Miami’s hopes of rocketing up the hierarchy of the Eastern Conference are founded upon an elite defense anchored by its front-court. That’s only possible if Antetokounmpo holds up his end of the bargain to amplify the impact of everything Adebayo can do by doing everything he’s previously shown capable of doing.
It’s especially imperative Antetokounmpo re-establishes himself as premier defender if he enters the season as Miami’s backup 5. If that’s the case, it’ll reduce how often he and Adebayo play together by sheer virtue of rotation patterns and the need for one to man the fort inside while the other rests (I’d anticipate a reinforcement or two in this area).
Yet when they do play together, I’m additionally intrigued by those shapeshifting zones the Heat love to spring on teams.
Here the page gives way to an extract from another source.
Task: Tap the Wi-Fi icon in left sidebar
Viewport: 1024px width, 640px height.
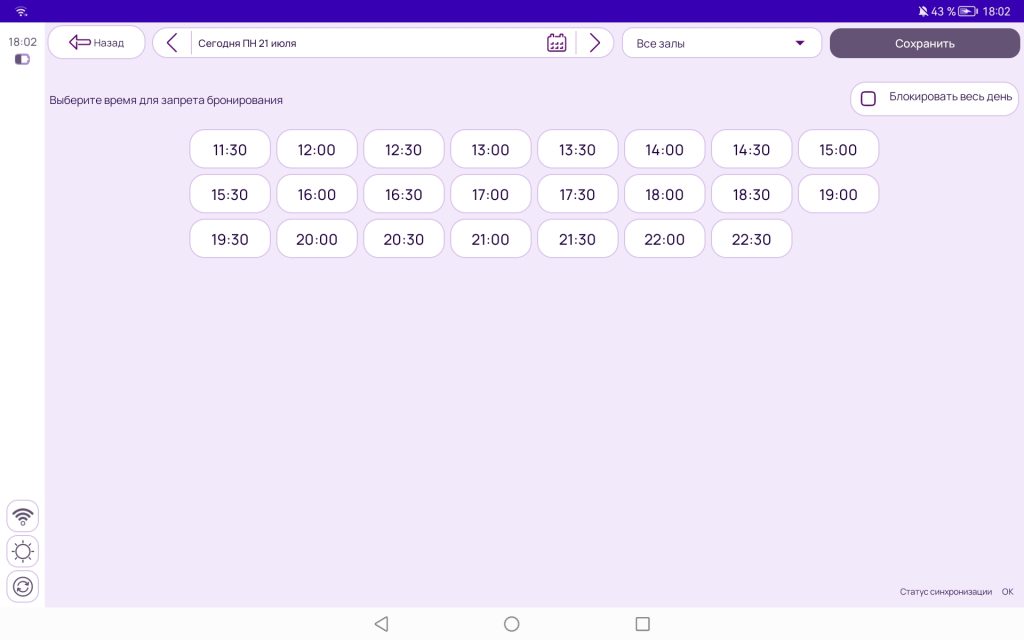Action: 22,516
Last season, Antetokounmpo praised the conundrum with which it confronts opponents.
Moving forward, he’ll get to augment that conundrum instead of attempting to solve it. I can’t wait to see how zone configurations including Adebayo and Antetokounmpo look. That’ll be an abundance of range, length and size blanketing the court.
During Adebayo-Antetokounmpo minutes (which I presume will compose roughly 30-40 percent of each game they’re both active in), I wonder if Miami feels emboldened to capitalize on its defensive titans and dial up the takeaway-hunting. After ranking near the top of the league in opposing turnover rate for a few years, it’s sunk below the middle of the pack recently.
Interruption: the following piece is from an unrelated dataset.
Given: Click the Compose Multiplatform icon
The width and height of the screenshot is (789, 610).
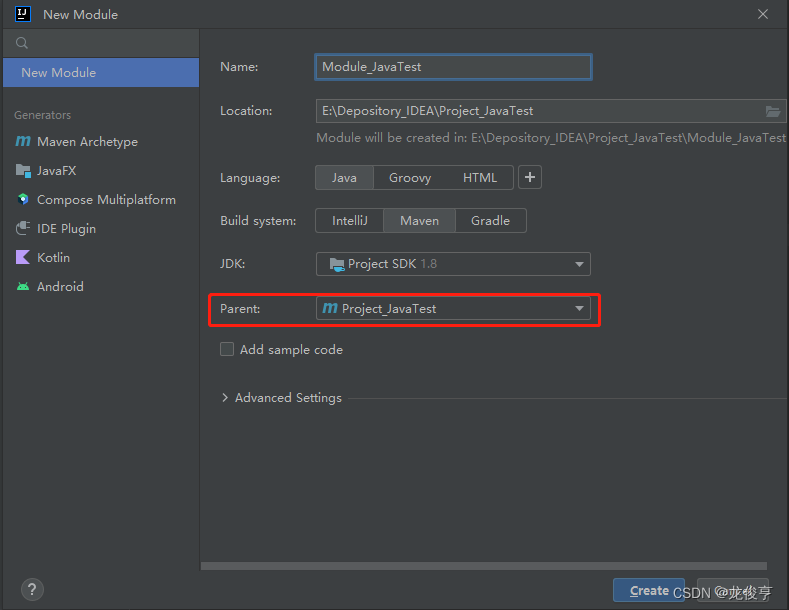Looking at the screenshot, I should (23, 200).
Much of that is linked to a talent drain prompting more conservative rotations, particularly Jimmy Butler’s midseason exodus in 2024-25. With Antetokounmpo around and, ideally, equipped to cover breakdowns elsewhere — just as Adebayo is — maybe the Heat coaching staff encourages its perimeter players to pursue more risks and pilfer possessions away from opponents.
The scheme could certainly be somewhat different and, in Miami’s optimistic, ambition-laden eyes, better than past seasons, even those when it finished top five in defensive rating (2021-22, 2023-24).
From my vantage point, Antetokounmpo, with this team, is a floor-raiser offensively and ceiling-raiser defensively — the offensive catalyst and a defensive cog. The Heat desperately needed those elements to rise above their disappointing 2024-25 and 2025-26 campaigns, which featured zero playoff victories. Antetokounmpo hasn’t experienced much postseason success either lately, failing to win a single playoff series since 2022-23.
Together, these sides will hope joining forces rectifies their respective droughts and elevates them back into contention out East.